Records from a data collection:
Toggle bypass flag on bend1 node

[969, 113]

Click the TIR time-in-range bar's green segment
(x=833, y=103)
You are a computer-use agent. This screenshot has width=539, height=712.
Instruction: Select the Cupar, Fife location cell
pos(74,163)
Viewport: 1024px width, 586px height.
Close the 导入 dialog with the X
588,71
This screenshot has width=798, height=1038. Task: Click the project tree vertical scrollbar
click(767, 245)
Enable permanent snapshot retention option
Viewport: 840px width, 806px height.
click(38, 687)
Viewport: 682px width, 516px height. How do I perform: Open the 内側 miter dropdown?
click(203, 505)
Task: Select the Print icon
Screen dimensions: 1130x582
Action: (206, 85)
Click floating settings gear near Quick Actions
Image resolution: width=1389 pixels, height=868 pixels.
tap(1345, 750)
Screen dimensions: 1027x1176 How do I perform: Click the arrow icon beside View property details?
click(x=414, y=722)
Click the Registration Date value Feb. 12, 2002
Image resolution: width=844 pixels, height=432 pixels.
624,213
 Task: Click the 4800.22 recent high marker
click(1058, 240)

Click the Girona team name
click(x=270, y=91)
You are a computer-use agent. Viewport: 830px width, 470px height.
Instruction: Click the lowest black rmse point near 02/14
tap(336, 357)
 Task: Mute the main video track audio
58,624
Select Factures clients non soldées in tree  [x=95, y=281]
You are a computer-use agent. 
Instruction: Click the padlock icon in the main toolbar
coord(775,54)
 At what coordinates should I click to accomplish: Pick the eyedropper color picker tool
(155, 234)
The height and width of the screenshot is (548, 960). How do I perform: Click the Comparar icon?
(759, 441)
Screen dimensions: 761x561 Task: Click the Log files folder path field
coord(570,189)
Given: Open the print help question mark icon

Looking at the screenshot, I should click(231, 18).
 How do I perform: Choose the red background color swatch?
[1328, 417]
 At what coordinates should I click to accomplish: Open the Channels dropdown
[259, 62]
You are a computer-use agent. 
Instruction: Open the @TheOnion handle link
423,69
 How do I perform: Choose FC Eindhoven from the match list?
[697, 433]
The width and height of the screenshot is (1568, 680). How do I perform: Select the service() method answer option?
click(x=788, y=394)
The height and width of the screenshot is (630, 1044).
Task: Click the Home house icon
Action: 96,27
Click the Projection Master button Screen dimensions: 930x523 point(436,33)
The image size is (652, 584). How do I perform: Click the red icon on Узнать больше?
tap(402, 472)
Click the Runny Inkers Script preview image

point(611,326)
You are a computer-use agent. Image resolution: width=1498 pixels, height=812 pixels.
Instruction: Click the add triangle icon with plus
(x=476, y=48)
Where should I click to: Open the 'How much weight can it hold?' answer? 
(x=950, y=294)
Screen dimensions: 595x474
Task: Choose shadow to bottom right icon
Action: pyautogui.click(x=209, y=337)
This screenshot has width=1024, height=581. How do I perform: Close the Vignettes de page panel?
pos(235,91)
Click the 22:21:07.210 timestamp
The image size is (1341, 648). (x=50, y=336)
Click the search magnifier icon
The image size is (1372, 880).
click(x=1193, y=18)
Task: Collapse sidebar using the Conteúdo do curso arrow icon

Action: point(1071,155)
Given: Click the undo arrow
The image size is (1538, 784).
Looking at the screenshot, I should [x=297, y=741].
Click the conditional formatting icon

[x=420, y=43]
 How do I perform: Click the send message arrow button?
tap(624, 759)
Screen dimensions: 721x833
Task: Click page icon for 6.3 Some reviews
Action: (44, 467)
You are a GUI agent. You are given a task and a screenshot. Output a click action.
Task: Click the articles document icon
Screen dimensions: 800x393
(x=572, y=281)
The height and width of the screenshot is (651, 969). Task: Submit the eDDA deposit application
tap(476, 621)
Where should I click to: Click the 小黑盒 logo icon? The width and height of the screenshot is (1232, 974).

Required action:
What lines above contain the string "agent"? Copy all of them.

Answer section:
You are a computer-use agent. This screenshot has width=539, height=712.
You are a computer-use agent. Viewport: 830px width, 470px height.
You are a computer-use agent. 
You are a computer-use agent. 
You are a computer-use agent. Image resolution: width=1498 pixels, height=812 pixels.
You are a GUI agent. You are given a task and a screenshot. Output a click action.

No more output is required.